Si elles ne sont pas apparues dans les alertes c'est peut-être que tu ne les avais pas consultées depuis la dernière alerte et comme elles figuraient toujours dans les discussions non lues tu ne pouvais recevoir de nouvelles alertes pour ça.

Enfin, c'est comme cela que ça fonctionne sur mon profil.


----------



## boninmi (15 Octobre 2015)

aCLR a dit:


> Si elles ne sont pas apparues dans les alertes c'est peut-être que tu ne les avais pas consultées depuis la dernière alerte et comme elles figuraient toujours dans les discussions non lues tu ne pouvais recevoir de nouvelles alertes pour ça.


A priori je consulte toutes mes alertes, donc je ne crois pas que ça soit ça. Mais bon, une inattention de ma part est possible.


----------



## boninmi (16 Octobre 2015)

J'ai de nouveau ce matin quatre discussions suivies "non lues", et aucune alerte.
http://forums.macg.co/threads/kelle-musik-ecoutez-vous-donc-4-0.141379/unread
http://forums.macg.co/threads/votre-avis-sur-os-x-el-capitan.1266602/unread
http://forums.macg.co/threads/apple-watch-elles-vous-plaisent.1250926/unread
http://forums.macg.co/threads/presentez-vous-v-2.148000/unread
Le problème semble être que ces discussions suivies soient classées dans les non lues, alors qu'elles ont été lues, puisque j'ai consulté toutes ces discussions hier et les jours précédents. Je les laisse en l'état pour l'instant. Il se pourrait donc que ce soit cette rubrique "Discussions suivies non lues" dont la mise à jour ne se fasse pas correctement.


----------



## baron (16 Octobre 2015)

baron a dit:


> Pour ma part, je n'avais pas vu qu'il fallait cocher une case dans Alertes > Préférences des alertes afin de bénéficier de cette fonction bien pratique.


Tu as vérifié les préférences de tes alertes ?


----------



## boninmi (17 Octobre 2015)

baron a dit:


> Tu as vérifié les préférences de tes alertes ?


Oui.

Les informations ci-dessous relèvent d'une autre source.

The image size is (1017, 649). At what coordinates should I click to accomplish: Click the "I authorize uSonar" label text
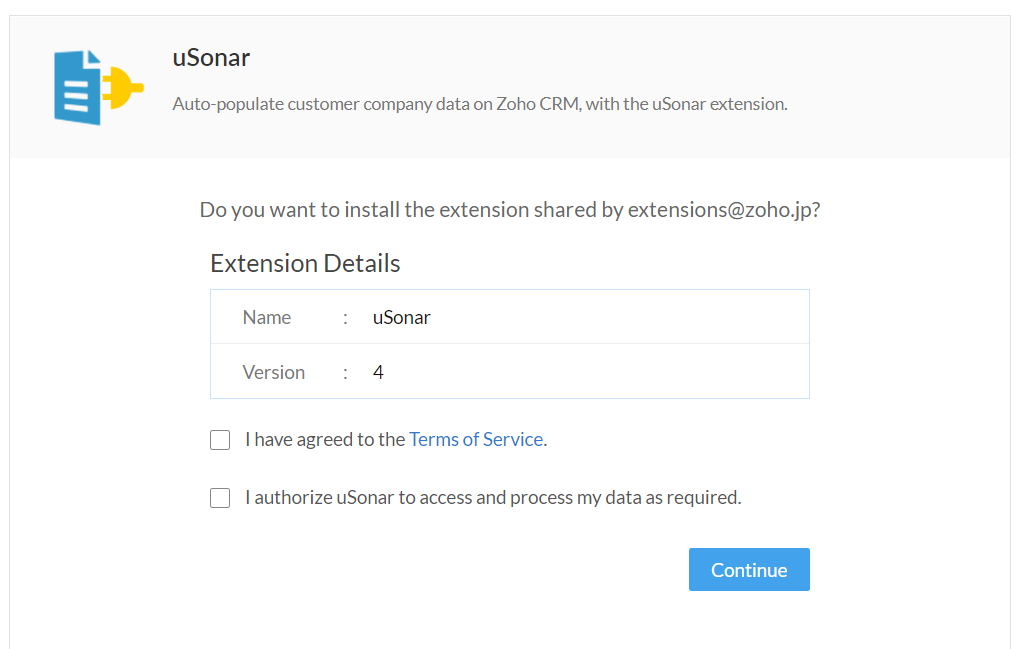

Tout est coché. 
Par contre il n'y a pas de case "Mettre à jour automatiquement l'onglet "Discussions suivies non lues""


----------



## boninmi (17 Octobre 2015)

Bon, j'ai mis à jour à la main "Discussions suivies non lues" qui n'avait pas bougé depuis l'autre jour. On va voir si ça se reproduit.


----------



## baron (19 Octobre 2015)

Ça fonctionne bizarrement…
Aujourd'hui, je commence par charger ma page Discussions suivies non lues ; j'y lis « Aucune des discussions que vous suivez n'a de nouveaux messages » mais en même temps, je m'aperçois que j'ai une alerte, qui n'était pas là lors de ma dernière connexion au site : « boninmi a répondu à la discussion intitulée Discussions suivies non lues qui ne figurent pas dans les Alertes. Il peut y avoir plus de messages à lire depuis l'envoi de cette notification ».


----------